Senior/Key Person Profile

  • We recommend that you highlight your inventions and patents in your biosketch.
  • Be sure to include a personal statement in each person's biosketch.

SF 424 (Cover Page)—several items, follow the SF 424 Application Guide.

Note: if you submit a renewal application before the due date of your progress report, you do not need to submit a separate progress report for your grant.

Receipt dates. For R01s, non-AIDS renewals are due March 5, July 5, and November 5. To find other receipt dates, go to NIH's Standard Due Dates for Competing Applications.

Study Section. You can request any study section in your cover letter if it’s relevant to the science. Keep in mind that there’s no guarantee it will go there.

For the full instructions, check the SF 424 Application Guide and the FOA's Guide announcement.

Our Advice

(This section has advice only; you should also read the factual information above at Just the Facts.)

Renewal Decision Points

A good strategy is essential. Start laying out a game plan for staying funded by answering three questions.

Renewing a grant is a big challenge for many PIs who often find themselves running out of money as they revise and resubmit their renewals.

To keep your current project funded once the grant ends, you will need to apply for support and undergo initial peer review again.

A good strategy is essential. Start laying out a game plan for staying funded by answering these questions:

  • Do I want to continue the current project at roughly the same level of resources?
  • When should I apply?
  • How will I maintain funding if I don't succeed on the first try?

Read about our strategies to avoid a funding gap in Approaches for Staying Funded in Part 7.

Renewal or New?

Experienced investigators feel it is usually advantageous to apply with a renewal if they have made progress and want to continue the same long-term project.

Your situation and the science dictate which route is most advantageous: submitting a renewal or a new application.

To make this decision, it may help to conceptualize the difference between your long-term research goals and your short-term objectives, your Specific Aims.

If you think of your long-term goals as a line or bar, your Specific Aims are one segment.
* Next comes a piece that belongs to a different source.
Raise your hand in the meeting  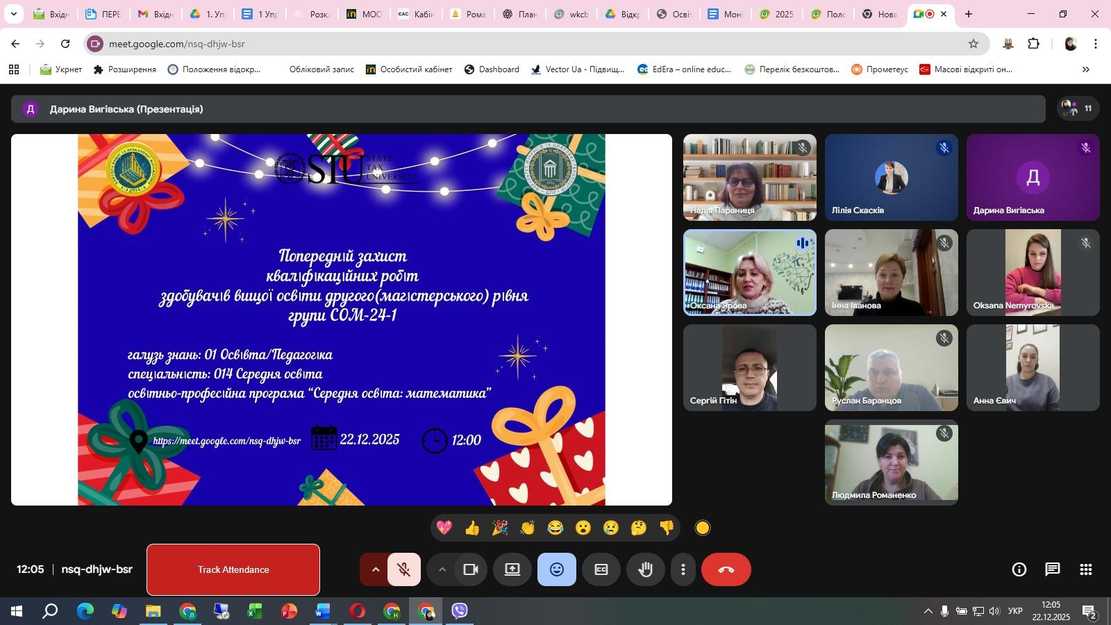click(x=645, y=569)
So while your goals may take a lifetime to achieve, you must be able to complete your Specific Aims within the award period of a grant.

Renewal. Request funding to continue to pursue the same goals you have been pursuing but with new Specific Aims. Your peer reviewers take into account what you have accomplished when assessing the merits of your new application.
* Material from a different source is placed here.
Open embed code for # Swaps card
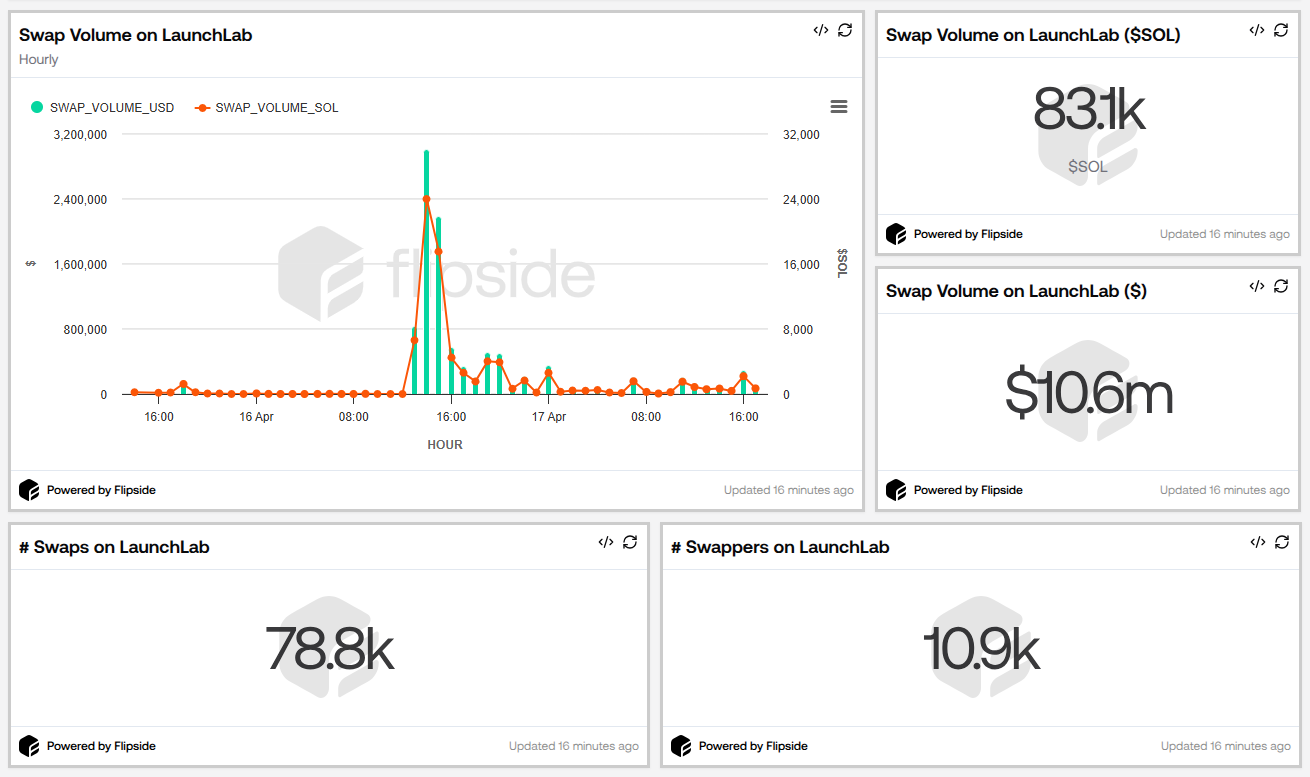The width and height of the screenshot is (1310, 777). pos(605,542)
New application. Even if you stay in the same field, proposing a project that goes after new goals is a new application.

In both cases, reviewers judge the merits of the research, its relationship to your previous research, and the impact you have made on your field of science.
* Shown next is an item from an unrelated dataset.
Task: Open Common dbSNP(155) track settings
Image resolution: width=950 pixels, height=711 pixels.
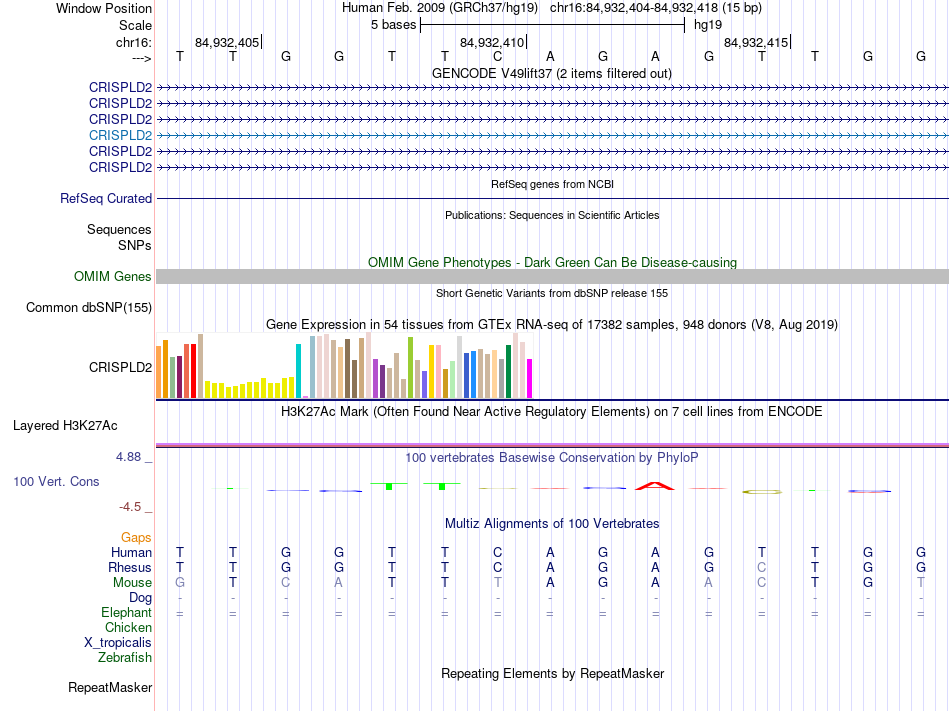Action: tap(89, 307)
If your research has gone well, peer reviewers are likely to give you an edge no matter which approach you take because you have a proven track record, and they know it takes time to build a successful research team.

But experienced investigators feel it is usually advantageous to apply with a renewal if they have made progress and want to continue the same long-term project. Here is what we advise.

Apply with a renewal if you . . .

Plan to continue your project under the same activity code (e.g., R01), with new Specific Aims.

Made progress and accomplished most of your Specific Aims.

  • You didn't have to follow your original Research Plan as long as you made progress.
  • It's key that you successfully conducted relevant research, got results, and then used those results to pursue the next set of experiments.

Submitted under a request for applications (RFA) and the bullets above apply.

  • If the RFA no longer exists (which is likely), you can submit an investigator-initiated renewal.
  • Use the parent program announcement; for example, an R01 uses the the Parent R01. Read it carefully.
    • You are playing by new rules, for example, new receipt dates and review criteria.
    • You may also want to read Reuse an Unfunded Application in Approaches for Staying Funded in Part 7.

Even though you are submitting a renewal, consider changing the title since it should reflect the new Specific Aims you are proposing.

Apply with a new application if you . . .

Want to significantly change or expand the scope of your research. See next section.

Want to start over with a new idea, for example, if the research is not going well or you have not accomplished several Specific Aims.

  • Though your application needs substantially different aims, it can be a spinoff of the original line of research.
  • Be sure to use a new title.

Plan to use a new funding mechanism, for example, change from an exploratory/developmental grant (R21) to an R01.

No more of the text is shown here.